By on July 30, 2012 in Linux Kernel Memory Management, Memory Management, TLB Management, Uncategorized, x86 Protection Mechanisms

When the earth was young, and you were not born, Unca Intel created Real Mode (Read previous article).

Real mode had the capacity to address a whopping 1 MB of Memory (10-bit address space), with each “program” (there were no processes) addressing 64 KB of space (since the registers etc were 16-bits in size. Believe you me, in those days, it was mongo memory. Ah those were the days …

Then came progress, and the first KING of the Microprocessor Family the 80386, and with it 32-bit addressing and 4K paging. Someone had a bright idea at Intel, why not use the 10-bits reserved to index into the PTE as extensions of page-size ? Viola ! And so were born 4M Pages.

However, memory sizes were still set at 4GB (so only 1000 4M pages, no Cigar John !). AND … it will be noted along with 4M Pages came  with no new paging hierarchy.
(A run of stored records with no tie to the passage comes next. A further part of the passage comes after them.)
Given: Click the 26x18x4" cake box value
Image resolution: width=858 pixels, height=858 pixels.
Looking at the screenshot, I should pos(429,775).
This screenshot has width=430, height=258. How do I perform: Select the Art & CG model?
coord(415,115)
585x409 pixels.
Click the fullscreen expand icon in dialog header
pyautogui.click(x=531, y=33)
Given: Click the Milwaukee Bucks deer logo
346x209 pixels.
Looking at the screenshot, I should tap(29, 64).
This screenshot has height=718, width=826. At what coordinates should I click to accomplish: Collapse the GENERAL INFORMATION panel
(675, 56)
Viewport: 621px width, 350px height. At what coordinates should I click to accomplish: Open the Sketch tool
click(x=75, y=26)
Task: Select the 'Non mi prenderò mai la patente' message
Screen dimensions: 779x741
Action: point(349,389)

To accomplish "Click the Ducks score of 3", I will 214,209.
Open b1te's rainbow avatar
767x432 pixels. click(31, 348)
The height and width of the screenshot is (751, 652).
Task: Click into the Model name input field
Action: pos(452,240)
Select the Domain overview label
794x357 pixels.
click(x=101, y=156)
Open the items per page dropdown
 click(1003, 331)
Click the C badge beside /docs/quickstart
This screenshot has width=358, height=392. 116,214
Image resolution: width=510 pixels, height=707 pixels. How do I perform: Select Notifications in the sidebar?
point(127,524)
SO .. the next step was to extend Memory sizes … why not ? 52 bits it was (1 TB PAE, go for it John, what the frig !) with a new paging hierarchy, and we got 4K and 2M Page sizes. Did we hear NEW Paging hierarchy with 64-bit PDEs and PTEs  ?

 

Ouuch. No John, No way, we NEED our cake (OLD Paging Hierarchy with 32-bit PDEs and PTEs) and wanna eat it too (Larger memory Addressing, Larger anyway then 4G).

SO .. we created PAE-36 (36-bit Memory Addressing,  64 GB of DDRx addressing  with the “old yet modified” 32-bit PDEs and PTEs) with 4M Paging

But John, we TOLD YOU really needed LARGER Page sizes AND … Larger Memory. And lets not worry, Just  GO with paging Hierarchy changes , OK ?

And Until, then no kiss-kiss no Bang Bang.

SO .. John created PSE-4M Page sizes with 40-bit Memory (256 GB DDRx Addressing) and called it a Job Well Done. This was the original 4MB Page-Size PSE format extention WHICH was not intended for extending Physical Addresses by using new 64-bit paging hierarchies in the first place, but eventually did wind up doing just so. Amen.

BUT did he not get 1TB memory addressing also ? Thanks for correcting me John. With the new paging hierarchy, (64-bit PDPTEs/PDEs etc) that comes with PA52, Memory addressing extends out to 4TB – 4PB. More than enough for the EXT3/4 file system.And onto extended file systems.

SO then … would one of my esteemed colleagues please enlighten me on the maximum size of a EXT3/4 file system ? And why it is so ? More when we discuss File Systems on this blog. We discuss these concepts during our talks on Linux Kernel Programming Advanced at UCSC-extension, and during the course on Memory Management taught, please note Event Calender on right.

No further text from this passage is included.